Tidak ada kelanjutan setelah saling mengungkapan perasaan suka satu sama lainnya. Mereka tetap seperti biasa. Louis tapi menjadi lebih sering datang ke rumah Berlian, sekedar membawakannya makanan atau terkadang menginap untuk saling bertukar keluh kesah.

Suara dering ponsel membuat Berlian mengerang kesal. Dia menendang selimut yang menutupi tubuhnya. "Kenapa, sih, marah-marah?" Tangan Louis terulur memeluk pinggang wanita itu. Bernapas di tengkuk Berlian.

"Ponselmu berisik, Lou!" keluhnya.

"Not mine, but yours."

Tanpa membuka mata, tangan Berlian bergerak mencari-cari keberadaan ponselnya di atas nakas.
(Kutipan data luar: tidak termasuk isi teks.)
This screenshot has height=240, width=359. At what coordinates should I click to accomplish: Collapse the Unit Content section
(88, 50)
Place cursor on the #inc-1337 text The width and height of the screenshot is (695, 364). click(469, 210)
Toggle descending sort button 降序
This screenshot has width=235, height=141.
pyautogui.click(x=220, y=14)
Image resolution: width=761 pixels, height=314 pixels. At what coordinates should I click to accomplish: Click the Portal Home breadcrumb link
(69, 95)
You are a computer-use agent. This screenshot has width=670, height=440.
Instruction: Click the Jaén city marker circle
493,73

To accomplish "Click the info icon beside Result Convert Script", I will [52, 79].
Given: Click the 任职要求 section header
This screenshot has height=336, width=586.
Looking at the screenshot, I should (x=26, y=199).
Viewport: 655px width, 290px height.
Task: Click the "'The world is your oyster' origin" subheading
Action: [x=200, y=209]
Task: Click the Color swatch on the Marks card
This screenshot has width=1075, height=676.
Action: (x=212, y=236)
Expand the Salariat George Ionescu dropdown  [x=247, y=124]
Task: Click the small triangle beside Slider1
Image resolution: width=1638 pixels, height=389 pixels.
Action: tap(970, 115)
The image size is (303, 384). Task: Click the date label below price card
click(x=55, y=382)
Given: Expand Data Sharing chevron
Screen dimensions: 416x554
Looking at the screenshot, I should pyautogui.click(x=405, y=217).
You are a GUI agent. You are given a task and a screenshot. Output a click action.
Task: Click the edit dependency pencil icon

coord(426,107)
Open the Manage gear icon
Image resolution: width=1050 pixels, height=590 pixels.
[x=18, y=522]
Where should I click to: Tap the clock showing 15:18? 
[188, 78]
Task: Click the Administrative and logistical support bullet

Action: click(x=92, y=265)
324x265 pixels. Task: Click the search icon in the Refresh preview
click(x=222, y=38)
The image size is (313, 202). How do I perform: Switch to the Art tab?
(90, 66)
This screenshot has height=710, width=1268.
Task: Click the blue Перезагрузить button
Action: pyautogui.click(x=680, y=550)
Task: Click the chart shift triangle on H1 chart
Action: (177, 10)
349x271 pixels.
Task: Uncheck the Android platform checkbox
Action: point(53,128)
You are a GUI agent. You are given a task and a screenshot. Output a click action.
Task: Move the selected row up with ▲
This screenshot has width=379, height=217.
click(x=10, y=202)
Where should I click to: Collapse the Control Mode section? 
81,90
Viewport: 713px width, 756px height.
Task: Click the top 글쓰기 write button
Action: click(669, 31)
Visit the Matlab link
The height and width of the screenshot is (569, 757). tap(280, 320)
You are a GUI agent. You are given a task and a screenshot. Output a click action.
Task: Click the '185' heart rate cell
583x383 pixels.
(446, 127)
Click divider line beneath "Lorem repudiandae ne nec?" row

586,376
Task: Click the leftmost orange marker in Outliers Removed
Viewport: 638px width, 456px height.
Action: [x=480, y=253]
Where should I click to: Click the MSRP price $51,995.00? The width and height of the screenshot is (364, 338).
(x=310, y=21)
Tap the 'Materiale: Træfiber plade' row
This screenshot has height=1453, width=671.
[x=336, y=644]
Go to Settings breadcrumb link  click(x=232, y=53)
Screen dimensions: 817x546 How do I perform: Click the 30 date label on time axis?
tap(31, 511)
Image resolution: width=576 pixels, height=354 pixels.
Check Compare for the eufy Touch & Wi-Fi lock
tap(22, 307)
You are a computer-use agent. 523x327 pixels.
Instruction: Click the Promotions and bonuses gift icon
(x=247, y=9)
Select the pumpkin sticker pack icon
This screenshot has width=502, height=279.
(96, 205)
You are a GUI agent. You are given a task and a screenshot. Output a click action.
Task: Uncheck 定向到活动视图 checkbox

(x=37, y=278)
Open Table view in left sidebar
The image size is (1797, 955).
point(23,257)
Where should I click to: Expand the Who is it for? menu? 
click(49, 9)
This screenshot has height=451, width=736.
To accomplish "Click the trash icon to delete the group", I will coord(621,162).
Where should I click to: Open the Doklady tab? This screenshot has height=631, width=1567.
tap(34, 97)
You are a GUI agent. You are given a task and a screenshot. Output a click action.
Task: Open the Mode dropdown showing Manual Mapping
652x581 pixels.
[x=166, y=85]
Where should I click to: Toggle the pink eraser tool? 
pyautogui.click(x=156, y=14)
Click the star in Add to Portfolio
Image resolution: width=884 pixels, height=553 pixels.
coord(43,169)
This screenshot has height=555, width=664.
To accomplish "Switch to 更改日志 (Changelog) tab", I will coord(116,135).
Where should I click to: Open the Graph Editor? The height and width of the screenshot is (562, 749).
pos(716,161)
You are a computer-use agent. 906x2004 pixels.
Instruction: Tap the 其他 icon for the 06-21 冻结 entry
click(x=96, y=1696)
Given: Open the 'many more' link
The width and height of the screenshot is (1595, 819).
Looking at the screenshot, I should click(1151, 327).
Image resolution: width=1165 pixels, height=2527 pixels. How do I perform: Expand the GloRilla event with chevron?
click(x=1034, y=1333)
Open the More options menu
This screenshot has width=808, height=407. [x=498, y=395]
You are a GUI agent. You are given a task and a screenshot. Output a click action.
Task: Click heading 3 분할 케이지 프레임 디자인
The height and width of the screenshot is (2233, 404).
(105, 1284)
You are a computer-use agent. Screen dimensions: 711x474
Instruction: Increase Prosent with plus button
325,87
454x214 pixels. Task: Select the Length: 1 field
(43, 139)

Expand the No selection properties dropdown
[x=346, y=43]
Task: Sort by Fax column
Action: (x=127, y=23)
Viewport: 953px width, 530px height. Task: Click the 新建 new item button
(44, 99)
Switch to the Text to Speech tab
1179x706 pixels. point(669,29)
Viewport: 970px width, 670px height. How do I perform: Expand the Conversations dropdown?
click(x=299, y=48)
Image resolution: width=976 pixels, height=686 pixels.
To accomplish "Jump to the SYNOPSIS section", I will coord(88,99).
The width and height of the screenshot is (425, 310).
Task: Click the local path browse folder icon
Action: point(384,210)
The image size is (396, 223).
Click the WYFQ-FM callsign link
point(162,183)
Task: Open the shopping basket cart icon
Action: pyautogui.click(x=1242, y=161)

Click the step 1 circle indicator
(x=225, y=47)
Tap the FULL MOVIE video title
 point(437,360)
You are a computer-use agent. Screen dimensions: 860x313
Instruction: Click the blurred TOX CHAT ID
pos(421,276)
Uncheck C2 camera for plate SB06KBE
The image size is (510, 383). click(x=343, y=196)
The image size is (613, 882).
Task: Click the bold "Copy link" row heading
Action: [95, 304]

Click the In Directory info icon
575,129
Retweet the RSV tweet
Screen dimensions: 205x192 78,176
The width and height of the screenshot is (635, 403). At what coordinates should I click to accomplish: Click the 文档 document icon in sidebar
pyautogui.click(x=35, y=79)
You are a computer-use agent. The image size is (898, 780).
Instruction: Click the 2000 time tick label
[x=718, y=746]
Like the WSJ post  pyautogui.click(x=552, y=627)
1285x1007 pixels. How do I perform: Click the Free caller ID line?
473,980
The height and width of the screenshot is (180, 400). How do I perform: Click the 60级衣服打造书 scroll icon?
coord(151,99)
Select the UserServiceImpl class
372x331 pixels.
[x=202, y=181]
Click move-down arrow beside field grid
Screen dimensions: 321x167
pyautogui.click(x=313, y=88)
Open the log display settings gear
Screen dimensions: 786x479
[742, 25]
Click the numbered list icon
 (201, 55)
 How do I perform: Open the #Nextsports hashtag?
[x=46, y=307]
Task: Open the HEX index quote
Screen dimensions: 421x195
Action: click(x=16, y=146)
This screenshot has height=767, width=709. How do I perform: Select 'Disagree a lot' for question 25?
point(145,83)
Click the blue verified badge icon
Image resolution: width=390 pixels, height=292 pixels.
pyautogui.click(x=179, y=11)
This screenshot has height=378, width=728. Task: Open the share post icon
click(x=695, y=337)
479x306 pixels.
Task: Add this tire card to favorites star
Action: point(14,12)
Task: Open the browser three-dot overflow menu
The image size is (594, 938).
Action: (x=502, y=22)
Ruangan masih cukup gelap dan dia tidak sempat melihat siapa peneleponnya. Segera mengusap layer ke atas Berlian pun tersambung dengan sang penelepon.

"Halo."

"Berlian, kenapa lama banget, sih?"

"Ibu?! Ya, ampun! Ini masih pagi, Bu." Berlian membuka mata untuk melihat tampilan jam digital di layer ponselnya yang menunjukkan waktu masih pukul empat pagi. "Ada apa?"

"Kenapa kamu nggak pernah balas pesan Ibu?"

"Ibu tau kenapa," jawab Berlian malas. Dia merapatkan tubuhnya pada Louis yang segera memeluknya erat. Membelai rambutnya dan mengecup keningnya penuh kasih sayang.

"Bisakah Ibu meneleponku nanti? Aku mengantuk."

"Mengantuk atau sedang melayani pria sialan itu?" tuduh Muthia dari seberang sana. "Jangan kamu pikir Ibu nggak tau apa yang kamu lakuin sama Geva! Hubunganmu dengannya bukan hanya sebatas teman biasa. Ibu nggak bodoh, Berlian!"

Berlian segera melepaskan diri dari Louis. Dia turun dari ranjang dan berjalan keluar kamar. Dia takut Louis akan mendengarnya. Dia takut, pria yang bersamanya merasa tidak nyaman karena ibunya membahas pria lain. Pria yang juga dikenal baik oleh Louis.

"Jangan menuduhku, Bu! Berhenti berpikiran buruk terhadap Geva!" desis Berlian. Dia menjaga suaranya agar tidak terdengar oleh Louis. "Kepentingan apa yang membuat Ibu meneleponku di saat matahari belum menampakkan dirinya?" ketus Berlian yang sudah terbakar emosi.

"Pulang, Berlian! Kamu harus menyetujui perjodohan Ibu."

"Enggak! Aku nggak mau! Aku bukan anak kecil, Bu."

"Justru kamu bukan anak kecil lagi. Seharusnya kamu sadar diri, Berlian! Mau sampai kapan kamu menjadi budak pemuas nafsu pria itu?"

"Bu, cukup! Ini nggak ada hubungannya sama Geva."

"Lalu apa?"

"Aku udah punya pacar, Bu. Aku udah punya pilihan sendiri. Aku nggak mau dijodohin! Titik," tegas Berlian. Dia terengah-engah karena bicara cepat dengan penuh emosi.

"Siapa? Geva?"

"Berhenti menyeret nama Geva ke dalam percakapan kita, Bu. Dia nggak ada hubungannya dengan semua ini."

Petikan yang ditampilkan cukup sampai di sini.